2. Escolha do regime de recolhimento do IBS e da CBS Aqui está a novidade trazida pela Reforma Tributária. A empresa optante do Simples Nacional pode escolher entre:
- Regime “puro”: IBS e CBS continuam dentro da guia única do DAS, como já acontece hoje. Quem não fizer nenhuma escolha específica permanece automaticamente neste modelo.
- Regime “híbrido”: a empresa permanece no Simples para os demais tributos, mas passa a recolher IBS e CBS separadamente, por fora do DAS, seguindo a sistemática de créditos do regime regular — a mesma lógica aplicada a empresas do Lucro Real e do Lucro Presumido.
Por que essa escolha importa
A decisão pelo regime híbrido não deve ser tomada apenas olhando a alíquota. O ponto central é o crédito tributário: ao recolher IBS e CBS pelo regime regular, a empresa passa a destacar esses tributos na nota fiscal de forma integral, permitindo que seus clientes pessoa jurídica aproveitem o crédito na cadeia.
Isso torna o regime híbrido potencialmente mais atrativo para negócios que vendem majoritariamente para outras empresas (B2B), já que pode representar um diferencial comercial diante de clientes que buscam maximizar créditos. Já para negócios voltados ao consumidor final, a vantagem tende a ser menor — e, dependendo da margem e da estrutura de custos, o híbrido pode até aumentar a carga tributária e a complexidade operacional.
Não existe resposta padrão: duas empresas do mesmo setor podem chegar a conclusões opostas, dependendo de faturamento, margem, composição da carteira de clientes e posição na cadeia produtiva. A decisão exige simulação individual antes do fim do prazo.
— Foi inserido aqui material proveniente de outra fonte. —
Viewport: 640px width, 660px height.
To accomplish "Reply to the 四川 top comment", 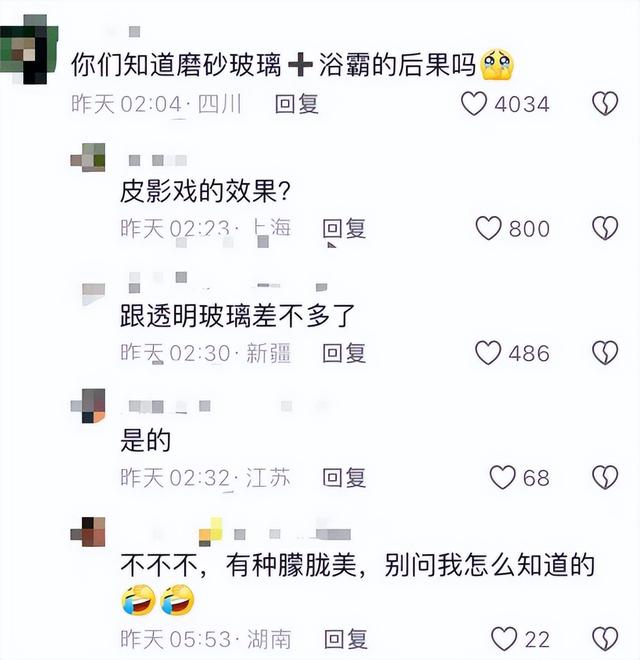I will 296,104.
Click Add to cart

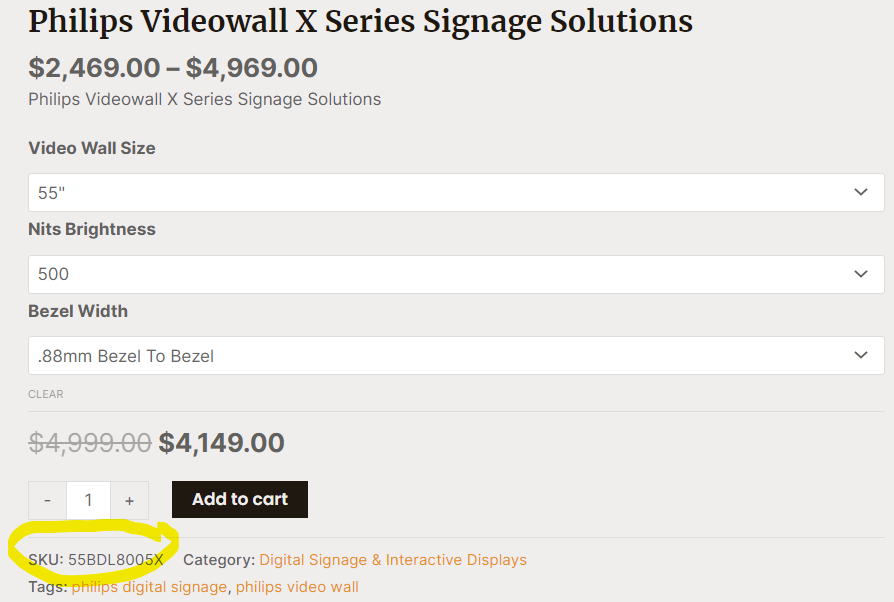pyautogui.click(x=239, y=499)
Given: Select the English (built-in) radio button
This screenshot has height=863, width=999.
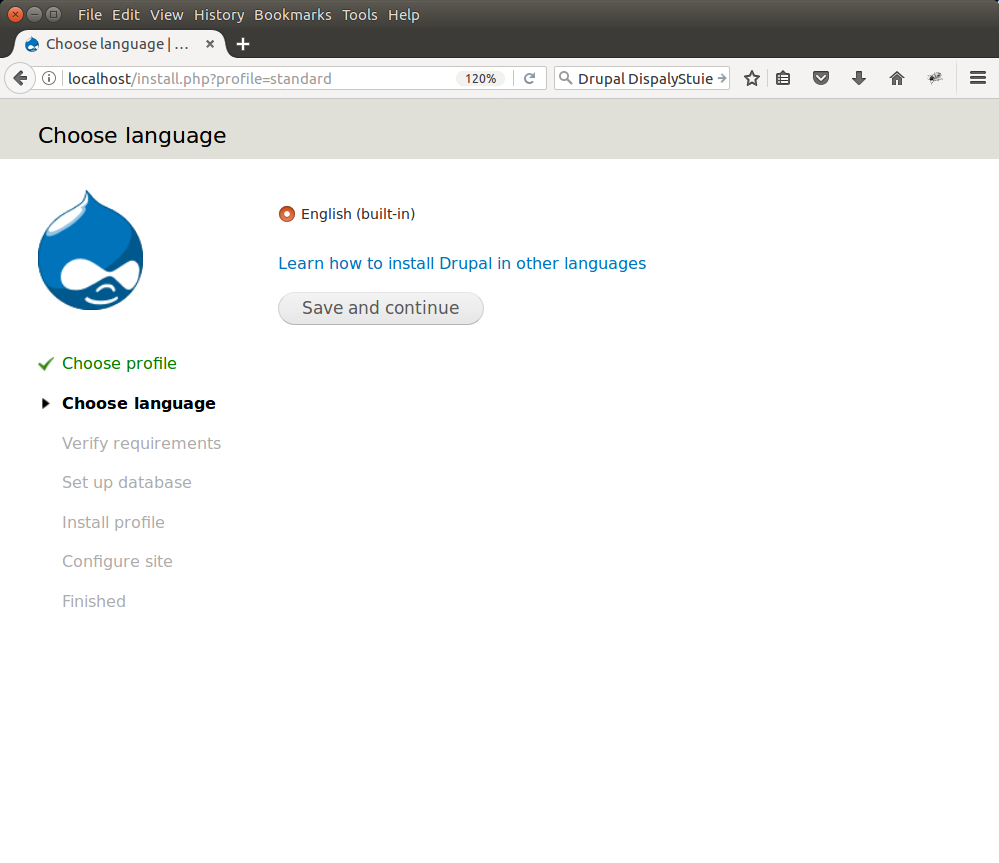Looking at the screenshot, I should pos(287,214).
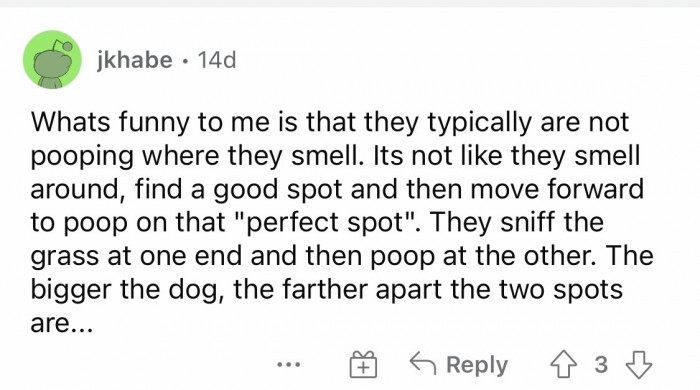Open the three-dot more options menu

point(288,365)
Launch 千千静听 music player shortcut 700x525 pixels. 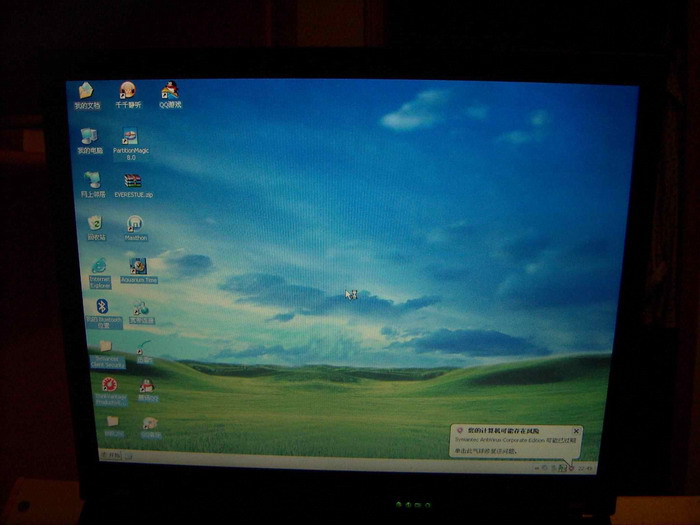(128, 92)
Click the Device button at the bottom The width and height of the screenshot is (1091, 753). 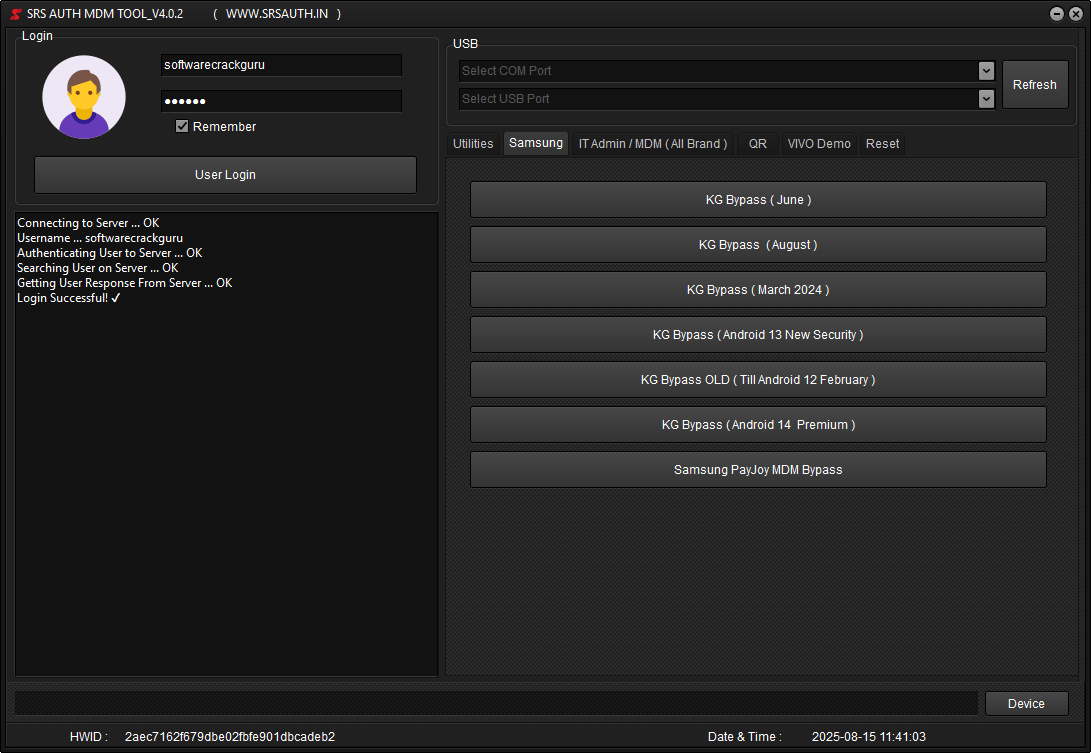(x=1026, y=703)
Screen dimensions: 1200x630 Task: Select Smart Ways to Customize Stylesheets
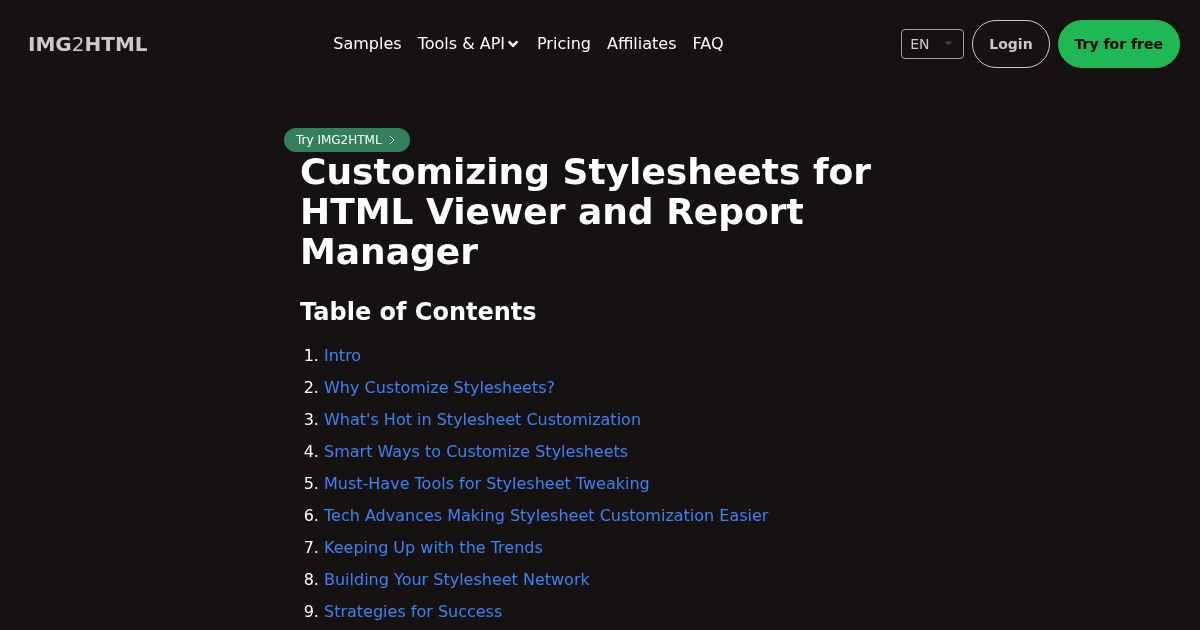pyautogui.click(x=476, y=451)
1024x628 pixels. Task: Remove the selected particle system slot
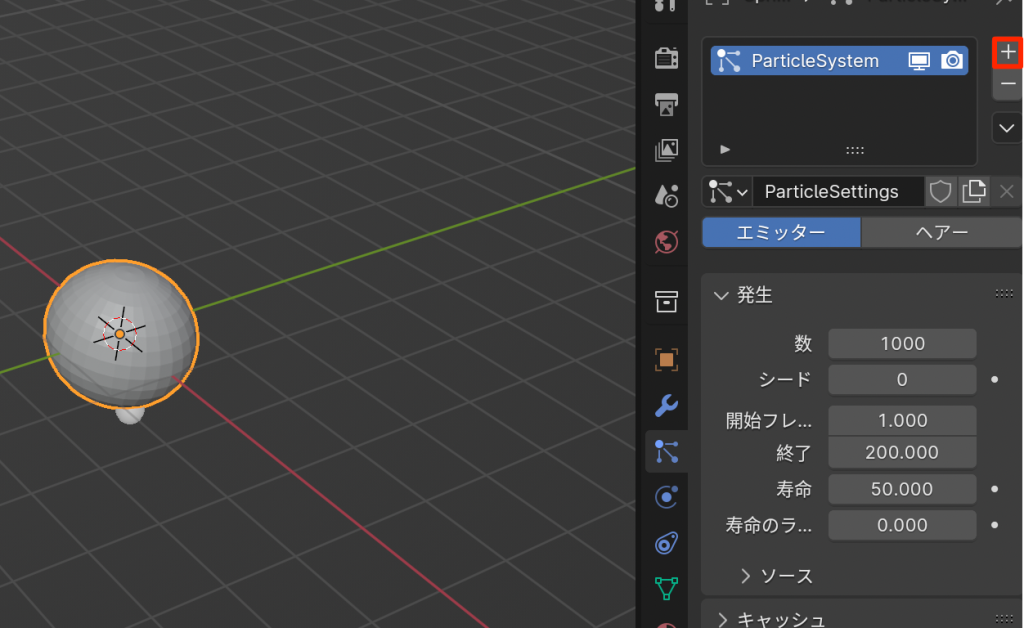click(1007, 85)
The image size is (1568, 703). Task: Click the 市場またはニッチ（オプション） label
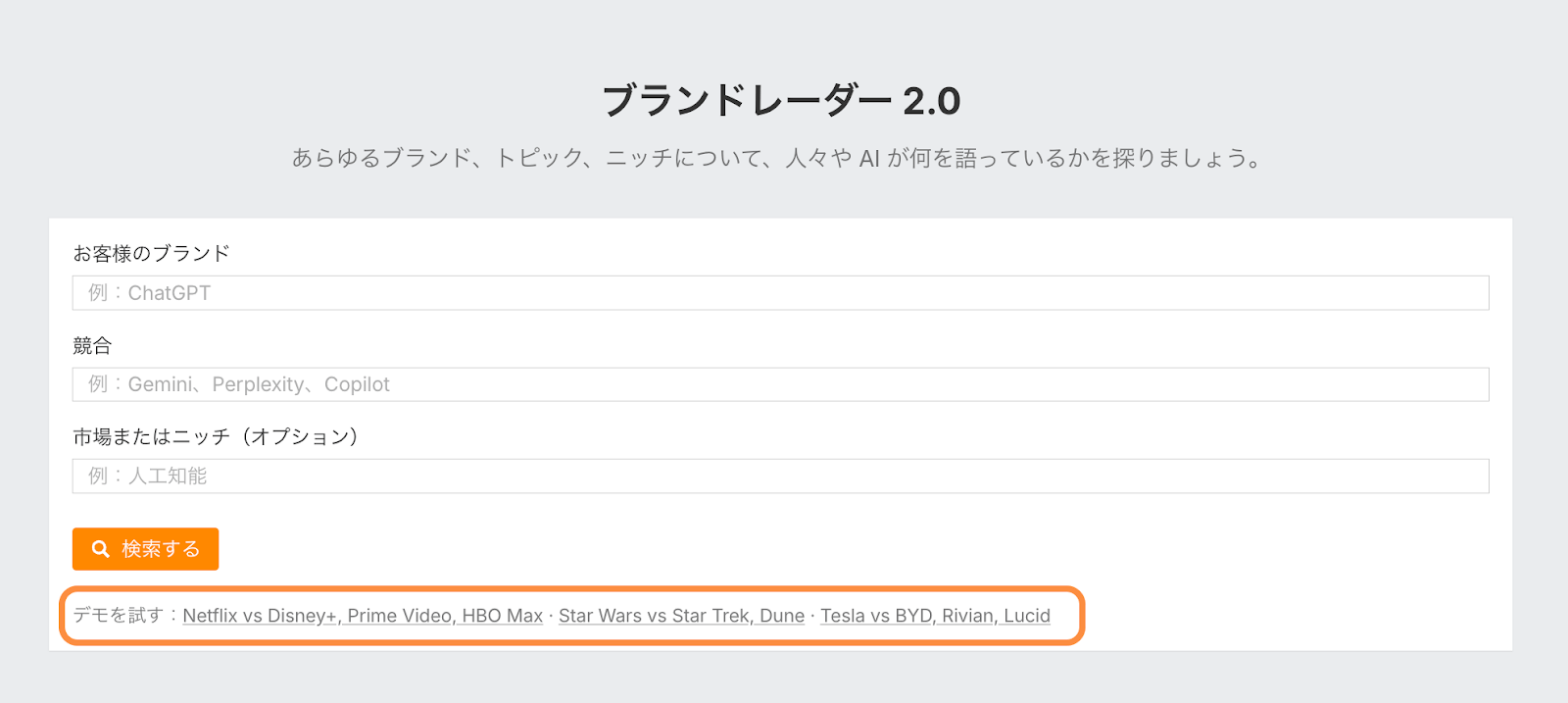coord(216,436)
A escolha tem prazo de validade — e uma janela de arrependimento
A opção feita em setembro vale para o primeiro semestre de 2027 (janeiro a junho). Haverá uma nova janela em março de 2027 para quem quiser optar pelo regime híbrido no segundo semestre.
Um ponto importante: diferente do que muitas publicações têm afirmado, a escolha feita agora não é irretratável imediatamente. A legislação prevê prazo de desistência até 30 de novembro de 2026 — ou seja, quem formalizar a opção em setembro ainda tem uma janela para revisar o cálculo e voltar atrás, caso identifique que a escolha não foi vantajosa. Só depois dessa data a decisão se torna definitiva para o período.
O que fazer agora
- Verificar se há alguma pendência cadastral ou tributária que possa travar a opção pelo Simples 2027;
- Simular os dois cenários — regime puro e regime híbrido — considerando o perfil real da carteira de clientes;
- Formalizar a escolha dentro do Portal do Simples Nacional até 30 de setembro;
- Usar o período até 30 de novembro para revisar a decisão, se necessário.
Esse é exatamente o tipo de decisão que não deve ser tomada de forma isolada pelo empresário. Simular cenários, entender o impacto na cadeia de clientes e formalizar a opção corretamente dentro do prazo é papel da contabilidade — e é por isso que a ConTec está acompanhando de perto cada cliente nesse processo.